Little more than two years have passed
away since the September afternoon when the deep-toned
bell rang out the merry tidings, “Maude can
see-Maude can see,” and again upon
the billow another vessel rides. But this time
to the westward; and the beautiful lady, whose soft,
dark eyes look eagerly over the wave says to her companion,
“It is very pleasant going home.”
They had tarried for a long time in
Italy, both for Louis’ sake and because, after
the recovery of her sight, Maude’s health had
been delicate, and her husband would stay until it
was fully re-established. She was better now;
roses were blooming on her cheek-joy was
sparkling in her eye-while her bounding
step, her ringing laugh, and finely rounded form told
of youthful vigor and perfect health. And they
were going home at last-James, Louis, and
Maude-going to Hampton, where Mrs. De Vere
awaited so anxiously their coming. She did not,
however, expect them so soon, for they had left England
earlier than they anticipated, and they surprised her
one day; as she sat by her pleasant window gazing
out upon the western sky and wondering how many more
suns would set ere her children would be with her.

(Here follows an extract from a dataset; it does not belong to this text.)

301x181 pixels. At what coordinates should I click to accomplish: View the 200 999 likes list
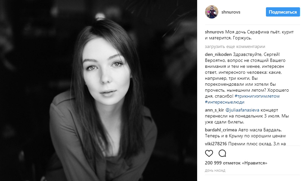(236, 163)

It was a happy meeting; and after the first joy of
it was over Maude inquired after the people at Laurel
Hill.
“It is more than four months
since we heard from them,” she said, “and
then Mrs. Kennedy’s letter was very unsatisfactory.
The doctor, she hinted, had lost his senses, but she
made no explanation. What did she mean?”
“Why,” returned Mrs. De
Vere, “he had a paralytic shock more than six
months ago.”
“Oh, poor father,” cried
Louis, while Mrs. De Vere continued, “It was
not a severe attack, but it has impaired his health
somewhat. You knew, of course, that his house
and farm were to be sold.”
“Our house, our old home!
It shall not be!” and the tears glittered in
Louis’ eyes, while, turning to Mrs. De Vere,
Maude whispered softly, “His wife has ruined
him, but don’t let us talk of it before Louis.”
The lady nodded, and when at last
they were alone, told all she knew of the affair.
Maude Glendower had persisted in her folly until her
husband’s property was reduced to a mere pittance.
There was a heavy mortgage upon the farm, and even
a chattel-mortgage upon the furniture, and as the
man who held them was stern and unrelenting, he had
foreclosed, and the house was to be sold at auction.
“Why has mother kept it from us?” said
Maude, and Mrs. De Vere replied, “Pride and
a dread of what you might say prevented her writing
it, I think. I was there myself a few weeks since,
and she said it could do no good to trouble you.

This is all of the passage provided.